YOUR GOAL: Rewrite the listing from the line with "has width=390, height=437." through the end of the listing, changing "Describe the element" to "Identify the element" and leaving everything else as it is.

DATASET ENTRIES section start

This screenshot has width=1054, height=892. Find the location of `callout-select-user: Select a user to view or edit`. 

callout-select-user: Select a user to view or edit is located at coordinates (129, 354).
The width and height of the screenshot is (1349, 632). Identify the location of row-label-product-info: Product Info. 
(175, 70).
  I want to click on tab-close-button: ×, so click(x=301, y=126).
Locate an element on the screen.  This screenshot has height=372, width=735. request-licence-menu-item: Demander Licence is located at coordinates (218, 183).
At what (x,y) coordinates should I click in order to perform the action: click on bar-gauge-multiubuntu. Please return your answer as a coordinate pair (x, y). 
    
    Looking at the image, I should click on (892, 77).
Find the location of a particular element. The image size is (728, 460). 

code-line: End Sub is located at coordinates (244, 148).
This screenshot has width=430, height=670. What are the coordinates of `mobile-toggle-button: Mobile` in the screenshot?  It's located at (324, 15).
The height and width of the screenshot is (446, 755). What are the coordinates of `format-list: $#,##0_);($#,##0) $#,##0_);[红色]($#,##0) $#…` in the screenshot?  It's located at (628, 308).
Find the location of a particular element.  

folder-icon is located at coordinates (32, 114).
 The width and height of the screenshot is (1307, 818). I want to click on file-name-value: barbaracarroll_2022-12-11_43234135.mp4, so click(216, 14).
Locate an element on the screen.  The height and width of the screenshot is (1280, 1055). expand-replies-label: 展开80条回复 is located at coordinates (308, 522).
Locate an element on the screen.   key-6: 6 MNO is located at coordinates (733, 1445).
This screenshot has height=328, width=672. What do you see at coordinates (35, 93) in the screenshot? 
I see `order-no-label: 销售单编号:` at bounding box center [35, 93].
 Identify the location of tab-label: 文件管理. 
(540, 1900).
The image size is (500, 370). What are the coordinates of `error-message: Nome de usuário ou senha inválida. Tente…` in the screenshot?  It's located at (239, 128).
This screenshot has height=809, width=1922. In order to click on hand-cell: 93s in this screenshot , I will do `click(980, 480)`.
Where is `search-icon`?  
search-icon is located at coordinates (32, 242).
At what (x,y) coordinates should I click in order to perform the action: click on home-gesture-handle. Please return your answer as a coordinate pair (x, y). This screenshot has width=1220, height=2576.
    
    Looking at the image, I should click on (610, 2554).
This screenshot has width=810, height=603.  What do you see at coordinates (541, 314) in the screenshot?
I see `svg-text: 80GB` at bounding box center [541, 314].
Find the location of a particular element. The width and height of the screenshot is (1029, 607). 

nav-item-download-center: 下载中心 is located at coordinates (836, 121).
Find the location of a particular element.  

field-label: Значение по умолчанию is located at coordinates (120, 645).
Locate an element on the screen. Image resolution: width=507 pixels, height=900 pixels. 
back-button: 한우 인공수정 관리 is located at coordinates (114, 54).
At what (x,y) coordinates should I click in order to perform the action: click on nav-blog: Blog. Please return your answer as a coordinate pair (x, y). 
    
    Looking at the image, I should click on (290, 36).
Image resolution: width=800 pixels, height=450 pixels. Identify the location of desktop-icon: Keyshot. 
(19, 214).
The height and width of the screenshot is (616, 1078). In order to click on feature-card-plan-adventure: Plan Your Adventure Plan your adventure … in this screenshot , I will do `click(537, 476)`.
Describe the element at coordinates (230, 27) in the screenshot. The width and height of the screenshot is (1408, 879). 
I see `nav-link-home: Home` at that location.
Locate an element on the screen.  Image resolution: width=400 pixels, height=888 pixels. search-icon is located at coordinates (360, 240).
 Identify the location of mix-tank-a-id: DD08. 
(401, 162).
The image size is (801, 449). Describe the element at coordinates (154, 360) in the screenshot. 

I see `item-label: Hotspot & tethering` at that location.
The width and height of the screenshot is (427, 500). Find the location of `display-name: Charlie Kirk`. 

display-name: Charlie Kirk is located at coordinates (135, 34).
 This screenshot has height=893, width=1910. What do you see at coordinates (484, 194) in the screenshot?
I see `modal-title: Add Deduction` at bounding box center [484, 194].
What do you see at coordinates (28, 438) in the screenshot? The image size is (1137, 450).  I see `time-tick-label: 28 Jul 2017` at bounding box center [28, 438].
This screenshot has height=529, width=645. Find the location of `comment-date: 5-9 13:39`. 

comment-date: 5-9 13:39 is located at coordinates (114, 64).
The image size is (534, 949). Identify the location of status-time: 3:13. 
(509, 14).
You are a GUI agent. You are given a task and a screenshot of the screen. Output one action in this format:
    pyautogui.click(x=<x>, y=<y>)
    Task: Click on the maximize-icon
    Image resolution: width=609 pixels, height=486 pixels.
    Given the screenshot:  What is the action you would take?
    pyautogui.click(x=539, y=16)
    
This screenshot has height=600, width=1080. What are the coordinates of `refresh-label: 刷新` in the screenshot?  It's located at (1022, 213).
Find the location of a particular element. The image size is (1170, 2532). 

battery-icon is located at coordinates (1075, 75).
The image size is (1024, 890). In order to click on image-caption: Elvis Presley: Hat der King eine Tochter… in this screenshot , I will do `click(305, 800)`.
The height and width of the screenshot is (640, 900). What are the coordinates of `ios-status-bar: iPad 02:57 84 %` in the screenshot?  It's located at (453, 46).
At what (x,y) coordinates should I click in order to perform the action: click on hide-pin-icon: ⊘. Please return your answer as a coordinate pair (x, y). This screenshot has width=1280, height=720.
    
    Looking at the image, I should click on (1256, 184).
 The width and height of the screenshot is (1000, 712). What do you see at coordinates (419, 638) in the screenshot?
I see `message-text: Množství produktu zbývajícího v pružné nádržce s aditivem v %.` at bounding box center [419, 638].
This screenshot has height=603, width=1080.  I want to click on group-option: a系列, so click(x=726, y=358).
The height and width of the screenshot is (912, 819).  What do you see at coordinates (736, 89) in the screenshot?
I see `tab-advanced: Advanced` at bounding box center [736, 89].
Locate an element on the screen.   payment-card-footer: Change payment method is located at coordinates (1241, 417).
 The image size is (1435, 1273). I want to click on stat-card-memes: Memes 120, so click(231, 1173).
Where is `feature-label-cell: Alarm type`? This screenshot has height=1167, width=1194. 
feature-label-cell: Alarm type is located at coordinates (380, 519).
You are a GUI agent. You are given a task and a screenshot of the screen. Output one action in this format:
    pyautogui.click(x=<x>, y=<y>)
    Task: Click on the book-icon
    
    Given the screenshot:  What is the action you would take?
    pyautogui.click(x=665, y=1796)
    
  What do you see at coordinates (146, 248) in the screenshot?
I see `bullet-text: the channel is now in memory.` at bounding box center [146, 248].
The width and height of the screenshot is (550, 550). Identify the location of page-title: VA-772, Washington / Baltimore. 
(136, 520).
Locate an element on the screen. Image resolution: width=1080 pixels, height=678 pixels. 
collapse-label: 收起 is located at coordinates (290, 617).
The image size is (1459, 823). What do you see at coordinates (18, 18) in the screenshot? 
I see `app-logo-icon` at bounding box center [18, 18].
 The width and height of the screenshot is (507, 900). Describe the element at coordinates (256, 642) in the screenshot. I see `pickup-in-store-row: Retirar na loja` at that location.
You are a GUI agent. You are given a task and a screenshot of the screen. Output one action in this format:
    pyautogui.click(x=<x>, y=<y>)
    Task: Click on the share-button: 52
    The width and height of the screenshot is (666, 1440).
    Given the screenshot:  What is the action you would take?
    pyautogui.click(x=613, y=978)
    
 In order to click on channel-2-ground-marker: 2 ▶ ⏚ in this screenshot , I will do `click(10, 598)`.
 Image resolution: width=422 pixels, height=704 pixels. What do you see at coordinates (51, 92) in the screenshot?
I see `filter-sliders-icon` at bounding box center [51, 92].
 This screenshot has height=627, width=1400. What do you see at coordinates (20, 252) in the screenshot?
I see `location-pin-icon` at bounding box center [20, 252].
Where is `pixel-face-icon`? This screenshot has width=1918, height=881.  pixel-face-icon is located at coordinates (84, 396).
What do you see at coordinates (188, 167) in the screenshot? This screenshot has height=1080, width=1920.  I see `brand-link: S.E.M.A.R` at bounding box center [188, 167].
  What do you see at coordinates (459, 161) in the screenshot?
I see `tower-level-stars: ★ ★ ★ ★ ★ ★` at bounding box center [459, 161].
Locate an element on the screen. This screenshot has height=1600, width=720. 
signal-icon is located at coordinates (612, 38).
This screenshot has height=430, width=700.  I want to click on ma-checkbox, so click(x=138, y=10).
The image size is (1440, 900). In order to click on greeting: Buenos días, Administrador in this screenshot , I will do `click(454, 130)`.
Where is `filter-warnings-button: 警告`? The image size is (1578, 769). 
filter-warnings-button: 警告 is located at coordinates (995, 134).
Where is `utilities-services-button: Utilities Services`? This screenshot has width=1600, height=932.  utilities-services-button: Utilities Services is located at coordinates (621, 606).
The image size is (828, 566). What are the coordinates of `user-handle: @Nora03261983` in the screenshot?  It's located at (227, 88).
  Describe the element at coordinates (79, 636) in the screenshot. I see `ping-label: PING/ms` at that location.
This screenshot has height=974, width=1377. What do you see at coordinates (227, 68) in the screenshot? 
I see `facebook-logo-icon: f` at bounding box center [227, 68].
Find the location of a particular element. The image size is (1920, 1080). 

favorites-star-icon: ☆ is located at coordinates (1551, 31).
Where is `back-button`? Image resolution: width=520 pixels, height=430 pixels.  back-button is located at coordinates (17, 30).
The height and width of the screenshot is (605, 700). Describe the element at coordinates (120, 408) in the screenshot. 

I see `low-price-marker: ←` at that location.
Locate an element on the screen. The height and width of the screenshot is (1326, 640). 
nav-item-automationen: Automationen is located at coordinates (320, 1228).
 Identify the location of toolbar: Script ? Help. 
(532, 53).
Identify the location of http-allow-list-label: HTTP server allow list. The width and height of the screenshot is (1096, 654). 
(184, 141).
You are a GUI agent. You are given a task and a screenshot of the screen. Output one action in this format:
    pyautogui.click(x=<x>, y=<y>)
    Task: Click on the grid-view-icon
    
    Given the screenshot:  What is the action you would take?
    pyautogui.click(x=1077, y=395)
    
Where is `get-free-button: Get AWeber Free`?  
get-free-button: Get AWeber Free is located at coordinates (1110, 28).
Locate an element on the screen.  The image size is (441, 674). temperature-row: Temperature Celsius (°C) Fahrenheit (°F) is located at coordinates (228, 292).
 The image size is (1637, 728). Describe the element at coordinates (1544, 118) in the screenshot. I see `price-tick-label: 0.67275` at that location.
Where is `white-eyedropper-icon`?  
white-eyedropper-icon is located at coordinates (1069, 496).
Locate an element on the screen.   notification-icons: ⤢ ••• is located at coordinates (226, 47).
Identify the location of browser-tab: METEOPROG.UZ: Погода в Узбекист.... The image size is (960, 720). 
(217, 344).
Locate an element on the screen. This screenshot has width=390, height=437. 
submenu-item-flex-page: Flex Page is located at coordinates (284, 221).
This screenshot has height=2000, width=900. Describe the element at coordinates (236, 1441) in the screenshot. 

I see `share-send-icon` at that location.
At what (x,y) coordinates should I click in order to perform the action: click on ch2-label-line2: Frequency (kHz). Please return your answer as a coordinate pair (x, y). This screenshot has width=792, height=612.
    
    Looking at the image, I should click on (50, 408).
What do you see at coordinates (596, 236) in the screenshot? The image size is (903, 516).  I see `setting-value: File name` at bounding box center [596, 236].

DATASET ENTRIES section end

EXERCISE SOLUTION:
Locate an element on the screen. This screenshot has width=390, height=437. 
submenu-item-flex-page: Flex Page is located at coordinates (284, 221).
This screenshot has height=2000, width=900. Identify the element at coordinates (236, 1441) in the screenshot. 

I see `share-send-icon` at that location.
At what (x,y) coordinates should I click in order to perform the action: click on ch2-label-line2: Frequency (kHz). Please return your answer as a coordinate pair (x, y). This screenshot has width=792, height=612.
    
    Looking at the image, I should click on (50, 408).
What do you see at coordinates (596, 236) in the screenshot? The image size is (903, 516).  I see `setting-value: File name` at bounding box center [596, 236].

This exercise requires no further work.